Doug Kuni, a South African electricity expert, has advised his compatriots to buy candles and those who can afford it, to aquire a generator because "you are going to need it for the next five to ten years." Kuni may be right. South Africa's power system, including the utility company that runs it, Eskom, is in a mess. Shockingly, of the country's installed 45,583 megawatts of electricity only 24,000 are available at present due to a series of old and new crises. There simply is not enough electricity to supply households and industry.
This is not the first time that South Africa has been plunged into darkness -- the 2008 power crisis was equally painful.
What is the problem here? The money stops with the country's leadership.
In the aftermath of the 2008 episode, the then president of South Africa, Thabo Mbeki, famously acknowledged his government's failure to invest in energy infrastructure: "When Eskom said to the government: 'We think we must invest more in terms of electricity generation'...We said not now, later. We were wrong. Eskom was right. We were wrong."
The extraordinary leadership lapse in judgment becomes more evident when South Africa is compared to other mid-sized economies in terms of power-generation between 1994 and 2010.

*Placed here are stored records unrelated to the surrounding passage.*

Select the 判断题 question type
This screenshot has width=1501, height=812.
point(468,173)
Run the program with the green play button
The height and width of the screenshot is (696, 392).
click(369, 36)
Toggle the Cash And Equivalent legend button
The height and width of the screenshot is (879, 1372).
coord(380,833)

In 1994, with Thabo Mbeki in charge of day-to-day management of the state under Nelson Mandela's presidency, South Africa's total installed electricity was 35,963 megawatts. By comparison, Mexico had slightly less capacity at 35,374. South Korea's capacity had even far less with 29,222 megawatts. By 2010, the tables had turned. While South Africa had crawled to 44,289 megawatts in sixteen years, Mexico had shot up to 61,512 megawatts. Meanwhile, South Korea was at 84,874 megawatts -- nearly double of South Africa's capacity.

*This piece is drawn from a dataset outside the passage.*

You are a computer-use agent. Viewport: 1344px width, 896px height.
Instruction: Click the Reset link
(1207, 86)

When the newly-appointed Eskom's CEO, Tshediso Matona, said earlier this month that the current electricity problem "is bigger than Eskom -- it's a national problem," he was absolutely right, although his predecessors cannot be deemed entirely free from incompetence.
Charged with running an old creaking power infrastructure, much of which is said to be past its "mid-life," Eskom's own leadership and mangament are not known for innovative strategic planning. The utility firm is very much in the company of failing state-owned entities that include South African Airways (SAA) and South African Broadcasting Service (SABC). For example, two multi-billion dollar plants -- Medupi and Kusile -- which were supposed to add 9,600 megawatts to the national grid in 2012 have yet to be completed due budget overruns and strikes.
So who will save Eskom and by extension, South Africa's economy?
The cost of South Africa's power failure in 2008 was enormous in human and financial terms. It forced the world's three largest gold mining companies, AngloGold Ashanti, Gold Fields and Harmony, to shut down operations. The two biggest platinum mining companies, which together account for more than half the global supply, were also forced to shut down. Manufacturing factories closed as well. This was scary stuff, not least because mining is the bread and butter of the South African economy employing one million -- half direct employment and half indirectly, and the earner of foreign exchange at more than 50 per cent. The impact of power failure this time may be even more painful in the context of a weakening currency and further downgrading of South Africa's sovereign debt rating. Following Fitch and Standard and Poor's, Moody's downgraded South Africa two levels above "junk status."
That South Africa has plunged itself into darkness six years after crawling out of the 2008 power disaster speaks volumes. Quite literally, the future is not very bright in South Africa. It is too painful to watch.